1 Introduction

Public discourse is becoming increasingly dominated by social media, creating a need for robust analysis of arguments raised in computer-mediated communication. The objective of RANT is to explore the possibility of conducting such an analysis in a formally grounded manner despite the high level of both syntactic and semantic variability inherent in the exchanged arguments, based on a large corpus of Twitter messages on the Brexit referendum. In view of the sheer size of the corpus, we follow a high-precision/low-recall approach where we fine-tune corpus queries to extract arguments matching a set of logical patterns (manually developed by inspection of the corpus) and embed the harvested arguments into an expressive logical/argumentation-theoretic framework.

Peculiarities of social media data occur both on a linguistic and on an argumentation-theoretical level.

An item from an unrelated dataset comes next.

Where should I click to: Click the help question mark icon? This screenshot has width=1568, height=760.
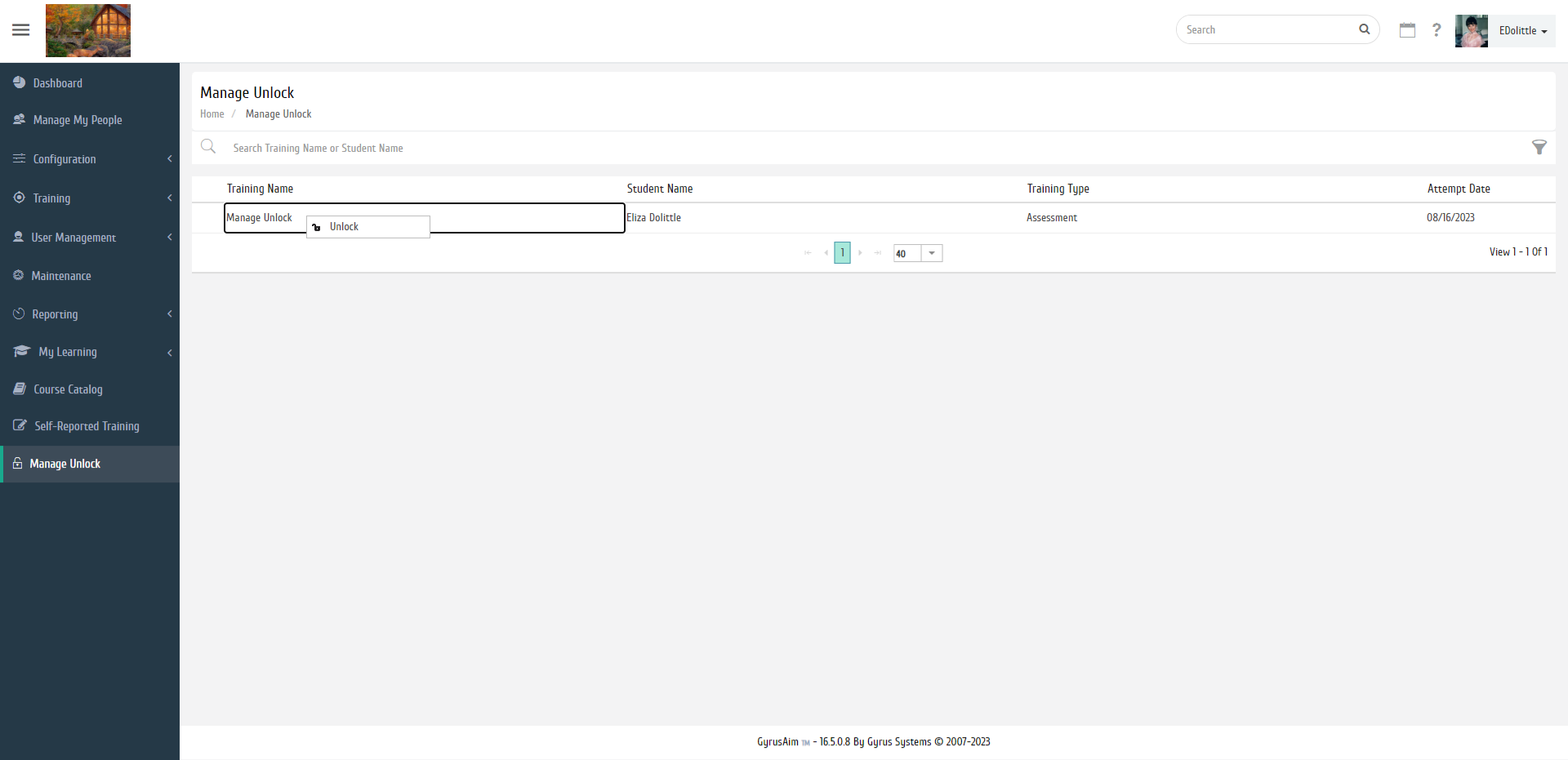(x=1437, y=30)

Linguistic challenges result from the largely unmoderated environment of Twitter, imposing little structure or stylistic guidelines upon users. Tweets often feature multimodality in the form of links, videos or pictures and non-standard language is prevalent. Linguistic phenomena like abbreviations, colloquial style and typographic errors challenge both standard NLP pipelines and traditional frameworks for extracting argumentation. This leads to poor performance on tasks such as detecting argumentative utterances or splitting claims and premises [9, 13].

Argumentation theoretic challenges mostly result from the informal nature of conversations on social media. Arguments in day to day conversations tend to feature a high degree of implicitness because users normally assume common knowledge on the side of the listeners. It is possible for whole premises, conclusions, and any intermediate steps of arguments to remain implicit [5]. This effect is amplified by the fast pace of social media communication and especially Twitter’s limit of 140 charactersFootnote 1. Such incomplete arguments are referred to as enthymemes in the literature [28] and making the missing information explicit is difficult even for human annotators [4].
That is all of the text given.